Lead by example and learn the music. Leading a group of individuals, in this case a drumline, requires demonstration. Discussing how a particular rhythm sounds is not nearly as effective as putting the drum sticks to use and playing the beat. Once the drumline members understand their captain has mastered the drums and reading music, he becomes more authoritative on the subject matter and they are more likely to instinctively follow.

Step 2

Demonstrate self-confidence and display courage. When a situation requires someone to stand up and object to an unpleasant situation -- whether that is the band director or a member of the drumline -- take the lead and address the situation. Taking a stand requires confidence and conviction, traits often associated with a good leader. If a member of the drumline is not pulling her weight in rehearsals, or the drumline collectively feels a band director's policy is unfair, speak up. You may not win the battle, but showing your drumline you care enough about their collective success shows you deserve their respect.

Step 3

Focus on positive behaviors and actions. When your drumline experiences a success -- on the field or off -- take time to congratulate the group and acknowledge the progress made. The drumline may not have received top honors at the most recent competition, but there is almost always something to celebrate.

Step 4

Show support. When a member of the drumline struggles with a particular combination of an up-tempo piece, rather than focusing on the trouble, spend extra time helping him work through it. Showing support signifies a personal interest in the individuals you lead, rather than a weakness as a leader.

- - - - -

| PROBLEMS |
1. Rewrite the drumline leadership advice starting at "Lead by example" and ending at "to instinctively follow.", replacing "drum sticks" with "drumsticks".
2. In the drumline leadership advice, which two traits does taking a stand require?
3. Continue the drumline leadership advice from its final sentence.

| DATA EXTRACT |
- - - - -

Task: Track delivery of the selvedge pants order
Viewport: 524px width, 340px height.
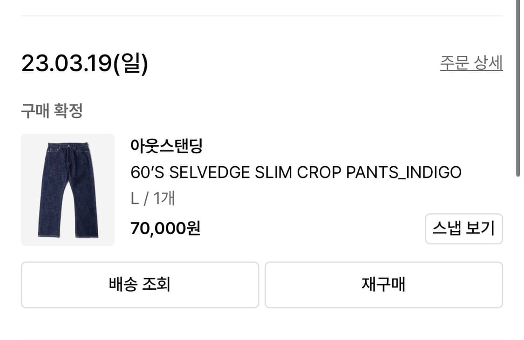Action: (140, 285)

- - - - -

| RESPONSES IN ORDER |
1.
Lead by example and learn the music. Leading a group of individuals, in this case a drumline, requires demonstration. Discussing how a particular rhythm sounds is not nearly as effective as putting the drumsticks to use and playing the beat. Once the drumline members understand their captain has mastered the drums and reading music, he becomes more authoritative on the subject matter and they are more likely to instinctively follow.

2. Confidence and conviction.

3.
Step 5

Seek input. Effective leaders know they cannot function alone and rely on help from others. Take time each week to meet with all drumline members and seek their input on what needs improvement. That may be a piece of music that is not up to par, or even something about your leadership style. Be prepared to hear negative feedback at times and accept it willingly.

Step 6

Include everyone. Every member of your drumline has something to offer the entire group if given the chance to participate. Even if in the end the idea or suggestion is rejected, allowing members the chance to contribute builds a stronger team.

Tips & Warnings

  • Practice all of your techniques. Including marching, marching formations, sheet music and any other miscellaneous duties required.
  • Be up front with all members of the drumline. Knowing what to expect allows members to focus on their performance, spending less time wondering.
  • Do not be a dictator. Nothing causes unrest in groups as quickly as a closed-mind approach to leading.